クレアシス王国の食料自給率は農業従事者が少ないため低く、他国からの輸入に頼っているので、輸入した食料品を扱う店も多い。それでもドワーフ製の武器や金属加工品は高値で売買されるから、クレアシス王国の貿易収支は大幅黒字だ。
気前よく払いもいいクレアシス王国で儲けようとする商人や、冒険者たちが泊まる宿屋や食堂・飲み屋も林立していて、かなり山の裾野の街は活気があり賑やかだ。
そんな街中を進む商隊が停まったので、石動が先頭の馬車を見ると「双月亭」と看板が出ている大きな宿屋の前だった。
ロサと一緒に馬車を降り、エドワルドと合流した石動は、責任者のもとへ向かう。
ここでお別れとなるデビット団長や傭兵団の皆と挨拶を済ませた石動は、責任者と共に宿屋に入る。
責任者の誘導で、宿屋のロビーに足を踏み入れた石動は息を呑んだ。
やや薄暗くした照明に包まれた空間に溢れる高級感に呑まれたのだ。精緻な装飾が施された柱やインテリア、ロビーに配置された家具などの見事な細工、汚れたブーツで踏むのが躊躇われるような上等な絨毯といった全てが上質感にあふれており、圧倒された。

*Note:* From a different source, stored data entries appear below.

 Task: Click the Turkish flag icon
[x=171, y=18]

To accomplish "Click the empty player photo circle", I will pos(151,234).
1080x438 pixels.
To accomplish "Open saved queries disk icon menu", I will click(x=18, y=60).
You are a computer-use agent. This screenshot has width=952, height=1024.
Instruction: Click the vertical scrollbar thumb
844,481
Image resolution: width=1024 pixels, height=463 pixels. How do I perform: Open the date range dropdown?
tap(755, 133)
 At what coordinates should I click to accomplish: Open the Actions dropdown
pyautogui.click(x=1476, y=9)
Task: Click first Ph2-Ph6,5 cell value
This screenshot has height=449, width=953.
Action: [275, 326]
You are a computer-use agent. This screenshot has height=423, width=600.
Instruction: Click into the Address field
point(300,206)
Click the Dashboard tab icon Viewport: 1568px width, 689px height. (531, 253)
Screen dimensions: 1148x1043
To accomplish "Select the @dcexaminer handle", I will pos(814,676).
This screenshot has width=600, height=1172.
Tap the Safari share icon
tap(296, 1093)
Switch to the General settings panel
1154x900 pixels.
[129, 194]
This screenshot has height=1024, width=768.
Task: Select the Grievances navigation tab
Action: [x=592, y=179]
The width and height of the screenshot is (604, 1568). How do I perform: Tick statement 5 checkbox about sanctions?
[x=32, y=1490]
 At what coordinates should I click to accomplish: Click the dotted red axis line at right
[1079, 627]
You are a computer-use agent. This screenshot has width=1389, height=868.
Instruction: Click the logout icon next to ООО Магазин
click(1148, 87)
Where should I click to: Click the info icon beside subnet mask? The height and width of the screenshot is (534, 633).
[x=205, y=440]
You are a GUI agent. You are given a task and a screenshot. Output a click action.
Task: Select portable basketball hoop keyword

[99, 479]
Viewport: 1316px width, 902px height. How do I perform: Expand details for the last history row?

「(前世界の帝国ホテルやニューオータニをコンパクトにした感じかな、泊った事無いけど・・・・・・)」
石動はそんな感想を抱きつつ、一泊いくらになるんだろう? と不安になる。
そんな石動を見て、笑顔のまま責任者が小声で呟く。
「こちらの宿の料金は当商会で負担いたしますので、食事やお飲み物に至るまで遠慮なくお申し付けください」
「いやいや、なんぼなんでもこんな高級なところなんて・・・・・・」
「遠慮しないでください。商隊の荷物にキズ一つ付かなかったのはザミエル様たちのおかげと考えておりますので、当商会からのささやかなお礼です」
受付のクロークで支配人の挨拶を鷹揚に受けながら、責任者が慣れた手つきで宿泊の手続きをする。
責任者は次いで石動に革袋を差し出した。
「差しあたって、護衛の報酬です。相場は一人金貨5枚なのですが、今回は色を付けさせていただきました」
石動が革袋の中を確認すると、金貨が30枚入っていた。
「後日、衛兵隊から懸賞金が入れば、またお持ちしますので。では私はこれにて失礼します」
「わかりました。こちらこそお世話になりました」
ダークエルフらしく二枚目できりっとした表情で最敬礼した責任者がロビーを横切って戻っていく。
取り残された石動たちは顔を見合わせ、とりあえず部屋に案内してもらって、くつろぐことに決めた。